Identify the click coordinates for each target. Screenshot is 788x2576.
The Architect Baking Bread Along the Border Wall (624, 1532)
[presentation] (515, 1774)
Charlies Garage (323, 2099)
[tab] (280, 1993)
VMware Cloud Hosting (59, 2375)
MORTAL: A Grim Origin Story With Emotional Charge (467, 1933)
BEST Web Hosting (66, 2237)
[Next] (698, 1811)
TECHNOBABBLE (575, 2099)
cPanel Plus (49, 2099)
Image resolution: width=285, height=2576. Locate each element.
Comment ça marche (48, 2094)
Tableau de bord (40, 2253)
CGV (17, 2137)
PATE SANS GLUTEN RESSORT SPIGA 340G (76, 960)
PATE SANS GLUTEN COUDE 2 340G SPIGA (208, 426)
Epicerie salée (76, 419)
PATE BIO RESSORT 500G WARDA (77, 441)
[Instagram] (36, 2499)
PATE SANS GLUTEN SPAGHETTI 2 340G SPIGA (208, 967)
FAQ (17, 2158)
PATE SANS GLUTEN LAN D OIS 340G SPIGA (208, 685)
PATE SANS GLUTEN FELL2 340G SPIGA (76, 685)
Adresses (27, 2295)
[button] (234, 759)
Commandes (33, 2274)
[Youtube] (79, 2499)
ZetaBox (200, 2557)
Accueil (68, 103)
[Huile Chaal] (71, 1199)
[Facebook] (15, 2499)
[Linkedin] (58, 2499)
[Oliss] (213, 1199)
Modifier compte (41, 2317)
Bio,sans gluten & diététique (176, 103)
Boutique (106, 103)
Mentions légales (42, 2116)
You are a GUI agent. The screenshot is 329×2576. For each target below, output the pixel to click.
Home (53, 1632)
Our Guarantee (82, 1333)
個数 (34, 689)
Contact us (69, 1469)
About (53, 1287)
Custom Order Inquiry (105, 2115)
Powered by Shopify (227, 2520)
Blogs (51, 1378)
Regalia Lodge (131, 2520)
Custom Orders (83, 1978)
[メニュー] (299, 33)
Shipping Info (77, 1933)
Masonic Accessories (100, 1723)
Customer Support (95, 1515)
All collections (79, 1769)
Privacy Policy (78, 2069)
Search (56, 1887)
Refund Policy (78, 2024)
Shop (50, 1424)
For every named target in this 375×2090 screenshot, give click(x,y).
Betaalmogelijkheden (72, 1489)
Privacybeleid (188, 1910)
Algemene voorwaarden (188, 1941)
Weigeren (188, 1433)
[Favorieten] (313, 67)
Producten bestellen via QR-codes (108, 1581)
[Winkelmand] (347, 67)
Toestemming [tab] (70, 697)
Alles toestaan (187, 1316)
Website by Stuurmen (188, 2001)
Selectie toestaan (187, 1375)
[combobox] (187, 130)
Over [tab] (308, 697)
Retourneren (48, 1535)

======

_ABOUT THIS TASK_.
Could you show every line of the listing that holds the string "RESSORT"?

_RESPONSE_.
PATE SANS GLUTEN RESSORT SPIGA 340G (76, 960)
PATE BIO RESSORT 500G WARDA (77, 441)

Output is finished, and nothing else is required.